■ TASK OBJECTIVE:
With every mark kept, transcribe all of the records.

Dataset records:
--------------------

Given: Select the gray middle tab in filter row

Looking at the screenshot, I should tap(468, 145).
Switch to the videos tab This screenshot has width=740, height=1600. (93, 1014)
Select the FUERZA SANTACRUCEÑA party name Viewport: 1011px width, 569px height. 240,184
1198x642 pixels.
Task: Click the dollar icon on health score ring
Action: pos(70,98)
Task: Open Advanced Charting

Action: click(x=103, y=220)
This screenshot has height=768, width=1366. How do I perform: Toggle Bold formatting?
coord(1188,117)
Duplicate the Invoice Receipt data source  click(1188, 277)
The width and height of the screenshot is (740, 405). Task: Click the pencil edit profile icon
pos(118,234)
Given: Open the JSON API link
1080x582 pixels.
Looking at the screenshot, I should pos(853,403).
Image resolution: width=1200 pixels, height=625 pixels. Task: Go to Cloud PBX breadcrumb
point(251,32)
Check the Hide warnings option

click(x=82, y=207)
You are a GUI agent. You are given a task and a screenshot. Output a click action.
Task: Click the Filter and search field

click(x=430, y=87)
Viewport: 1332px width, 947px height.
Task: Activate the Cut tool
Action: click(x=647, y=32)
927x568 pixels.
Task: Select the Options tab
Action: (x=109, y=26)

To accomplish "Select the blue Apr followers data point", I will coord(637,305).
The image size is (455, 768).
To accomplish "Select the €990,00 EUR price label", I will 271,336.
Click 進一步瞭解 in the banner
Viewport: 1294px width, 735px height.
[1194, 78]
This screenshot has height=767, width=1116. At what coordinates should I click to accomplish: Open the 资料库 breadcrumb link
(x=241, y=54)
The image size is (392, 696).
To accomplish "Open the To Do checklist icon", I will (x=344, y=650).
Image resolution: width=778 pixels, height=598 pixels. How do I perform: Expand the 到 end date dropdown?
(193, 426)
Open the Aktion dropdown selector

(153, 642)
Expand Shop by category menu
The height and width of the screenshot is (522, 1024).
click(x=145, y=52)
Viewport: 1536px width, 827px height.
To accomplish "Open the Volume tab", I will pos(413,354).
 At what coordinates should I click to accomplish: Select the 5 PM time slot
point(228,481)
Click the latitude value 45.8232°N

--------------------

■ SOLUTION BELOW:
Given: Select the gray middle tab in filter row

Looking at the screenshot, I should tap(468, 145).
Switch to the videos tab This screenshot has width=740, height=1600. (93, 1014)
Select the FUERZA SANTACRUCEÑA party name Viewport: 1011px width, 569px height. 240,184
1198x642 pixels.
Task: Click the dollar icon on health score ring
Action: pos(70,98)
Task: Open Advanced Charting

Action: click(x=103, y=220)
This screenshot has height=768, width=1366. How do I perform: Toggle Bold formatting?
coord(1188,117)
Duplicate the Invoice Receipt data source  click(1188, 277)
The width and height of the screenshot is (740, 405). Task: Click the pencil edit profile icon
pos(118,234)
Given: Open the JSON API link
1080x582 pixels.
Looking at the screenshot, I should pos(853,403).
Image resolution: width=1200 pixels, height=625 pixels. Task: Go to Cloud PBX breadcrumb
point(251,32)
Check the Hide warnings option

click(x=82, y=207)
You are a GUI agent. You are given a task and a screenshot. Output a click action.
Task: Click the Filter and search field

click(x=430, y=87)
Viewport: 1332px width, 947px height.
Task: Activate the Cut tool
Action: click(x=647, y=32)
927x568 pixels.
Task: Select the Options tab
Action: (x=109, y=26)

To accomplish "Select the blue Apr followers data point", I will coord(637,305).
The image size is (455, 768).
To accomplish "Select the €990,00 EUR price label", I will 271,336.
Click 進一步瞭解 in the banner
Viewport: 1294px width, 735px height.
[1194, 78]
This screenshot has height=767, width=1116. At what coordinates should I click to accomplish: Open the 资料库 breadcrumb link
(x=241, y=54)
The image size is (392, 696).
To accomplish "Open the To Do checklist icon", I will (x=344, y=650).
Image resolution: width=778 pixels, height=598 pixels. How do I perform: Expand the 到 end date dropdown?
(193, 426)
Open the Aktion dropdown selector

(153, 642)
Expand Shop by category menu
The height and width of the screenshot is (522, 1024).
click(x=145, y=52)
Viewport: 1536px width, 827px height.
To accomplish "Open the Volume tab", I will pos(413,354).
 At what coordinates should I click to accomplish: Select the 5 PM time slot
point(228,481)
Click the latitude value 45.8232°N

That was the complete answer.